The Noble froze. The heat of the Star-Metal was a promise of death. He looked at the deep furrow his own sword had made in the floor and realized that Vane had let him miss. He had been played like a practice dummy.
"Yield," Vane commanded.
The Noble dropped his sword. It clattered against the metal, a hollow, pathetic sound. He held out his wrist, his eyes wet with the humiliation of absolute defeat.
Transfer Complete. +150 Points.
Total: 900.
Vane did not offer a critique. He did not offer a taunt. He simply turned and continued his ascent toward the Spire. He could feel the eyes of the defeated Noble on his back, a gaze filled with a fear that would likely never leave him.

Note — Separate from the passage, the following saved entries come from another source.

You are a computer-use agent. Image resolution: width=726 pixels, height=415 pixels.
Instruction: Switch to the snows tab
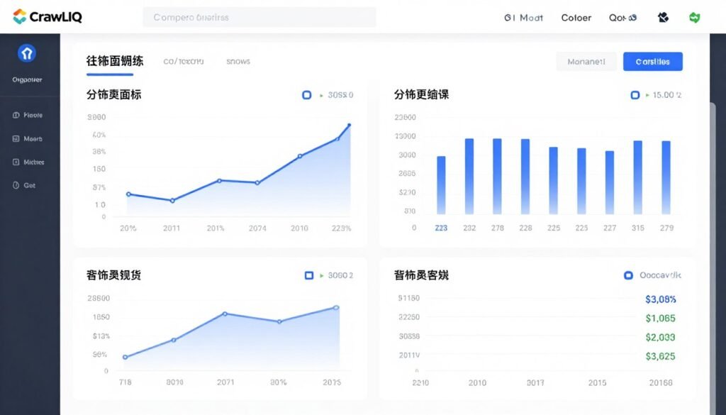[238, 62]
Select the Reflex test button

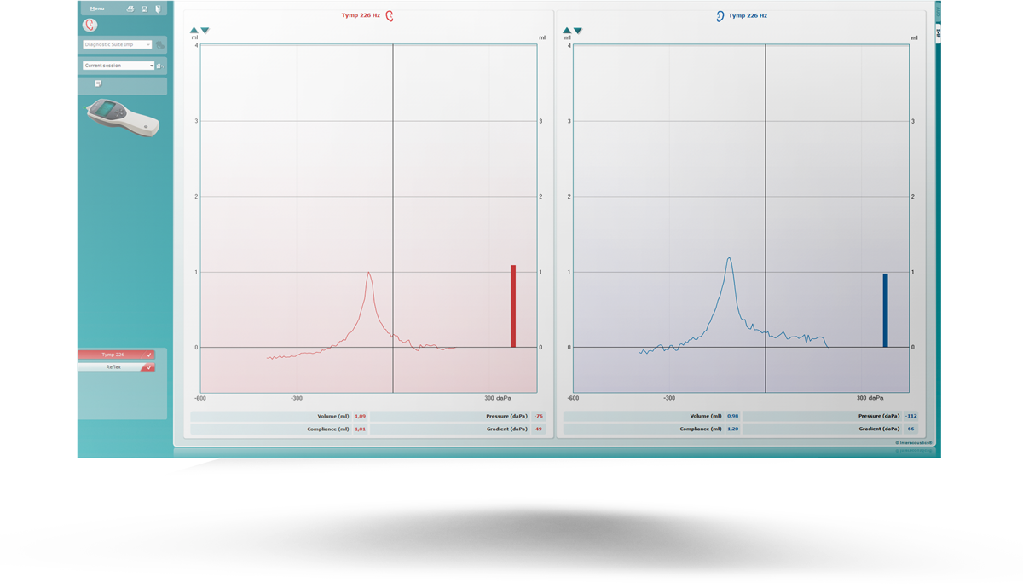(113, 367)
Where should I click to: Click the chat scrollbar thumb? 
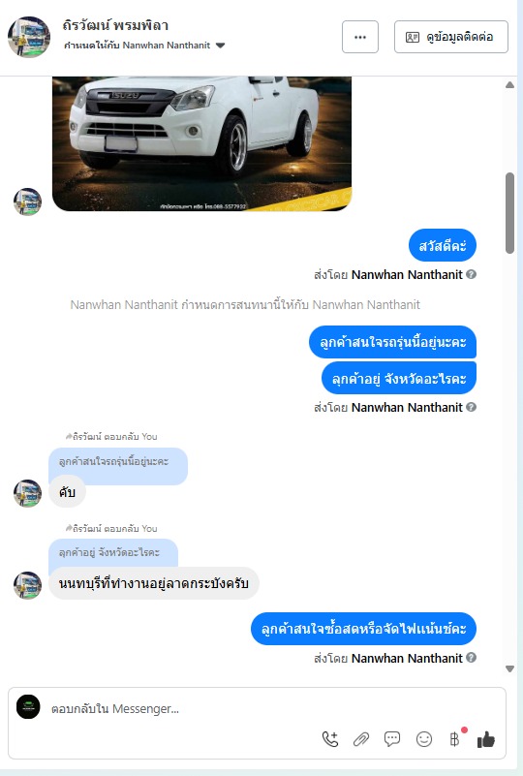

As Vane reached the next level, the temperature began to change. It did not just cool down; it plummeted. The steam in the air did not dissipate; it crystallized, falling to the floor as fine, diamond-like dust. Vane stopped. He looked at the railing. It was covered in a thin, translucent layer of frost.
In the center of a wide, frosted catwalk stood a figure.
She was a vision of cold, elegant lethality. Her silver-white hair was untouched by the soot of the Foundry, and her green eyes were fixed on the path ahead. The industrial heat of the Spire seemed to die in her presence, replaced by an aura that felt like the stillness of a winter morning.
Vane tightened his grip on his spear, his vision narrowing.
Isole Sylvaris.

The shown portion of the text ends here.